On Thursday, the 12th of March 2020, the Cboe (Chicago Board Options Exchange) Volatility Index, a popular measurement of volatility gauge based on S&P 500 listed options which analysts often contemplated as the “fear gauge” of the Wall St.
traders, had posted its biggest ever leapfrog on record, as US stocks had confirmed an end to their record streak of bull-run and Nasdaq alongside S&P 500 had entered in to a bearish territory for the first time since the ages of great financial depression of 2008.

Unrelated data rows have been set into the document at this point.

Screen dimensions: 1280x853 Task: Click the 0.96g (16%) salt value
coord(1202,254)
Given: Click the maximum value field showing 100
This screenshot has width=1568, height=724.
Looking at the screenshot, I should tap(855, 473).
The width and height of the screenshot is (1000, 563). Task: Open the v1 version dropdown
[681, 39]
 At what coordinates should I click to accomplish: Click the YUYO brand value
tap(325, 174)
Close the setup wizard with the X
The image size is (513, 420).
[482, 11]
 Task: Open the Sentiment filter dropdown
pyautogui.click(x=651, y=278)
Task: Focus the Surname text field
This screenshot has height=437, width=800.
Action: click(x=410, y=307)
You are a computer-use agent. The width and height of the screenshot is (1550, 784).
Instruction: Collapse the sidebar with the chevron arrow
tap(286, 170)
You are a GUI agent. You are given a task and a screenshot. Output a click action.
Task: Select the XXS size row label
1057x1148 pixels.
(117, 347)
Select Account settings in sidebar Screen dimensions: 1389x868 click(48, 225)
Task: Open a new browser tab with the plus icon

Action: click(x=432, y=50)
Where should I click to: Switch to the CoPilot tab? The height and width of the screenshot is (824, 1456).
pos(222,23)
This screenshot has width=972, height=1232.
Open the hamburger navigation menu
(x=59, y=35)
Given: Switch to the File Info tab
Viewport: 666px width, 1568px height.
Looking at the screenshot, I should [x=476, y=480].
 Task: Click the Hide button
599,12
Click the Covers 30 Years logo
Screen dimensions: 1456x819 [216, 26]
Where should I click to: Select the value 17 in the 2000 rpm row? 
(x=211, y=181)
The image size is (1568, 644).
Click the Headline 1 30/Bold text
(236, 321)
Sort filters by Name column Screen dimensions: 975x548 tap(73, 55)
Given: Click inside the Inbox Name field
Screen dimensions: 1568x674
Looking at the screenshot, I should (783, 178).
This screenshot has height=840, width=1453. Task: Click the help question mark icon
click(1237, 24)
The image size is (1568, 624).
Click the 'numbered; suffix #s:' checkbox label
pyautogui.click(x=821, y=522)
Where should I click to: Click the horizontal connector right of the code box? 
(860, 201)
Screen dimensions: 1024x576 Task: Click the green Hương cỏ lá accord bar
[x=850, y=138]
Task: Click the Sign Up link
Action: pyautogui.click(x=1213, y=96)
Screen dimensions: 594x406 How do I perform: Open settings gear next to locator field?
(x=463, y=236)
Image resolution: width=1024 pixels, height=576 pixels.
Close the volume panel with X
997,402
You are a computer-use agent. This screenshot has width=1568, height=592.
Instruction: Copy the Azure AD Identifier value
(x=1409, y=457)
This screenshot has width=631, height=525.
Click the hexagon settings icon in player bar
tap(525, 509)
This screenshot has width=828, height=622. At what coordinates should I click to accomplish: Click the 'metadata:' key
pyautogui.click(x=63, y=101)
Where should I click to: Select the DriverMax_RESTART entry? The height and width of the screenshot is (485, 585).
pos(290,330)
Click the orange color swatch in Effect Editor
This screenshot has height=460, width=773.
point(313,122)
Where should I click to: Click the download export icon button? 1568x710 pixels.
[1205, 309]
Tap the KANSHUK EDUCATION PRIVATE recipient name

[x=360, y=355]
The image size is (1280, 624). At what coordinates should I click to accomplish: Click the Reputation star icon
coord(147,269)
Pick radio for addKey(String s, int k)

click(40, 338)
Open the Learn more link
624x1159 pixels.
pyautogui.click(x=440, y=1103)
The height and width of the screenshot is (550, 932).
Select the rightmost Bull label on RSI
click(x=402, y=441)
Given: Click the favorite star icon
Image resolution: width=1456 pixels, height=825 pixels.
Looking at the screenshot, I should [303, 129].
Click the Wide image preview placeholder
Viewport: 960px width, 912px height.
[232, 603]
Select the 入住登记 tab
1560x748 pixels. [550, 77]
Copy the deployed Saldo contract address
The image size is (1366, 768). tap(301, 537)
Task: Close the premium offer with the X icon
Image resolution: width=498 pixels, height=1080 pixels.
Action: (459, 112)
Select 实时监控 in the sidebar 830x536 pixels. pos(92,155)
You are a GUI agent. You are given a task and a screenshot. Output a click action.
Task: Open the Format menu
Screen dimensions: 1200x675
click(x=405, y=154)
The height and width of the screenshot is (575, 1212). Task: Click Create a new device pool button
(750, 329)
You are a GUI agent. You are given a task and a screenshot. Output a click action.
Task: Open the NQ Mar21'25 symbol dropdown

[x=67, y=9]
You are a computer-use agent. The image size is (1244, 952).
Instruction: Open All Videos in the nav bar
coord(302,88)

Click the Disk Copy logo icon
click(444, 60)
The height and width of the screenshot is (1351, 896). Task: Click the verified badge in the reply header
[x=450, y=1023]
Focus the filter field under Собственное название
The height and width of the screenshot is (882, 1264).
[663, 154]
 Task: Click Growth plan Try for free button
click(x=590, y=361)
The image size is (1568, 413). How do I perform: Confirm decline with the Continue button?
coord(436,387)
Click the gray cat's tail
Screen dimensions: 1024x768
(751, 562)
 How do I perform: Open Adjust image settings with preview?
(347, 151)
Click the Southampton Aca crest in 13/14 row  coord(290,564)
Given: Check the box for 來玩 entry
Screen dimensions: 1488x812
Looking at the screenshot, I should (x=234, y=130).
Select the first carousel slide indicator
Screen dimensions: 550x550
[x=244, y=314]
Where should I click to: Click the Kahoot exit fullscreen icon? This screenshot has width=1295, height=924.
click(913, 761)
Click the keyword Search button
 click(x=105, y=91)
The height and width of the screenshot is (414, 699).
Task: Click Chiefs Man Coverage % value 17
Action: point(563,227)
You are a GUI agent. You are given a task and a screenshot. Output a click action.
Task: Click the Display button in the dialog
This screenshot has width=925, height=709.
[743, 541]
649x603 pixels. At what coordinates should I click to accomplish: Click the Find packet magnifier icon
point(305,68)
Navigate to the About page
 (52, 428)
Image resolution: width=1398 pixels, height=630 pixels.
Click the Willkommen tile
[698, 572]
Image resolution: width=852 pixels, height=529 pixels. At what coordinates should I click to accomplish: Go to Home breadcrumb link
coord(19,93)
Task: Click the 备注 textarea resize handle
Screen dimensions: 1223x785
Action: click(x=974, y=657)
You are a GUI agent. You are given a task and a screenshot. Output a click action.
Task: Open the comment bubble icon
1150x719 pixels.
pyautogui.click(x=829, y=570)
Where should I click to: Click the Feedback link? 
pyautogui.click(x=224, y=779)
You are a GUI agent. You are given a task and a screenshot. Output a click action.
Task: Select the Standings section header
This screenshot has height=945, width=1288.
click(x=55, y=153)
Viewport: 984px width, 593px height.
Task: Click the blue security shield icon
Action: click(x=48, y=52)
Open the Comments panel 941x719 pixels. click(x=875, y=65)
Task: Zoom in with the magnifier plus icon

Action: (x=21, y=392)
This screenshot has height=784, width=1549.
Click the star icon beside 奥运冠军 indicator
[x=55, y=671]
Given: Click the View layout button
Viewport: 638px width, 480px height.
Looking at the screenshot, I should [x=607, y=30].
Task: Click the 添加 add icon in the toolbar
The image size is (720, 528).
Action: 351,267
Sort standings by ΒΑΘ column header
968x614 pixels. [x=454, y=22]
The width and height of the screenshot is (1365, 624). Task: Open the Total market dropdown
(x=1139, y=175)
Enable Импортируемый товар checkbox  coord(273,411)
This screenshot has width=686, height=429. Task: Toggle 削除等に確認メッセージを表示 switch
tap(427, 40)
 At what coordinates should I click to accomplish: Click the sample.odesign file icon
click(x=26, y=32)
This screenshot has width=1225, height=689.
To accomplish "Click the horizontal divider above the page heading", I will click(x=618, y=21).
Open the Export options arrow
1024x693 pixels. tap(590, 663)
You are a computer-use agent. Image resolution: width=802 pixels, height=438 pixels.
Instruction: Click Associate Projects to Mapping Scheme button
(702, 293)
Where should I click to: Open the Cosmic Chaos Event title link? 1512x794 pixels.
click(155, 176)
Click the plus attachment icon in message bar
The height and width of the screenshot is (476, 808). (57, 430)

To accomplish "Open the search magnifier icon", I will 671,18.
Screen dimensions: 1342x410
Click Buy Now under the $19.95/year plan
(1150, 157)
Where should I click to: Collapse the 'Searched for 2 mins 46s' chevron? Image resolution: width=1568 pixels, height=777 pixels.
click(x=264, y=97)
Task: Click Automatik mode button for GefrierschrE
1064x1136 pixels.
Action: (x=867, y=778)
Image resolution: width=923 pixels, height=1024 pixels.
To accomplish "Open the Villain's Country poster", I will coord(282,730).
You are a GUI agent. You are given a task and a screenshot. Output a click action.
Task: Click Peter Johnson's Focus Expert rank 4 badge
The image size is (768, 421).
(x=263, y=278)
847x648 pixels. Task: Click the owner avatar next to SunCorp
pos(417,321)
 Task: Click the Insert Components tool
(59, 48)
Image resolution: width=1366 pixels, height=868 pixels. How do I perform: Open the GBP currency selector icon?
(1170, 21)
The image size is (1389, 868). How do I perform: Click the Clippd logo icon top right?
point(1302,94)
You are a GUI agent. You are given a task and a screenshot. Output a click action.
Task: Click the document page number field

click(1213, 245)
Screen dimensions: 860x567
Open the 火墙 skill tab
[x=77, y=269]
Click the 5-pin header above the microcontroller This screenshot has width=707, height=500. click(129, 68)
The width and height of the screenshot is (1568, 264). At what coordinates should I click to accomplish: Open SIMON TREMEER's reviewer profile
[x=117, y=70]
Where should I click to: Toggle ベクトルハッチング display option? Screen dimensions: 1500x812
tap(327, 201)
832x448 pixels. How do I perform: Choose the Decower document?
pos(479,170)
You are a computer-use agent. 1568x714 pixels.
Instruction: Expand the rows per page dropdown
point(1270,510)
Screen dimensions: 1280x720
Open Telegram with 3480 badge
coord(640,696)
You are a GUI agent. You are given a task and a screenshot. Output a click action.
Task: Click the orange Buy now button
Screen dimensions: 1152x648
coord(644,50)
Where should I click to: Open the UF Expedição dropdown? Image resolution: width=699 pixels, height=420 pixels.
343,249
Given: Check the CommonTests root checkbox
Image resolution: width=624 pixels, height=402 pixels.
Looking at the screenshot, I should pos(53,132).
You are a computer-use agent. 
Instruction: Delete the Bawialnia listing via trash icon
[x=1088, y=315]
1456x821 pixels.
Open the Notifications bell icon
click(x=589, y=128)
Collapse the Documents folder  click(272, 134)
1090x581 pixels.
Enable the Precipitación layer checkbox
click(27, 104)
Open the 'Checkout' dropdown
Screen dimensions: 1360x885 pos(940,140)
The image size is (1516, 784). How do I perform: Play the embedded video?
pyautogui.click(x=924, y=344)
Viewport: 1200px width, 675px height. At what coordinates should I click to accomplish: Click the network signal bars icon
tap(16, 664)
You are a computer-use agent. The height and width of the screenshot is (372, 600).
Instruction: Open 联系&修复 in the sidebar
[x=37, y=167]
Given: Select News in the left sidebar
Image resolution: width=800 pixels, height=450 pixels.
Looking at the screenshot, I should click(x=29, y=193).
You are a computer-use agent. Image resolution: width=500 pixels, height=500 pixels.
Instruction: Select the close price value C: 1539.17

On Thursday’s (March 12th) Wall St., the “fear gauge” had surged by nearly 40 per cent to 75.57 compared to Wednesday’s (March 11th) closing reading of 53.9, while the panic indicator in the Wall St.
had hit its highest level since November 2008, as investors remained spooked over frets of a clattering coronavirus pandemic alongside a holocaust in trade over the coming weeks following Trump Administration’s cancellation of all kinds of visas for European nationals except United Kingdom.
Meanwhile, echoing the leads of Thursday’s (March 12th) Wall St. alongside Europe’s regional benchmark STOXX 600 which had witnessed its steepest intra-day plunge on record, Asia-Pacific markets had opened broadly lower on Friday (March 13th), as in the late-morning Asia-Pacific trading hours, Australia’s ASX 200 was trading 8.29 per cent lower to 4,894.70 and Japan’s Nikkei 225 shrugged off just a notch shy of 9 per cent to 16,663.00, while Hang Seng was down by 7.09 per cent to 22,474.4 in pre-market trading and New Zealand’s NZ 50 was jolted 6.56 per cent lower to 9,655.12.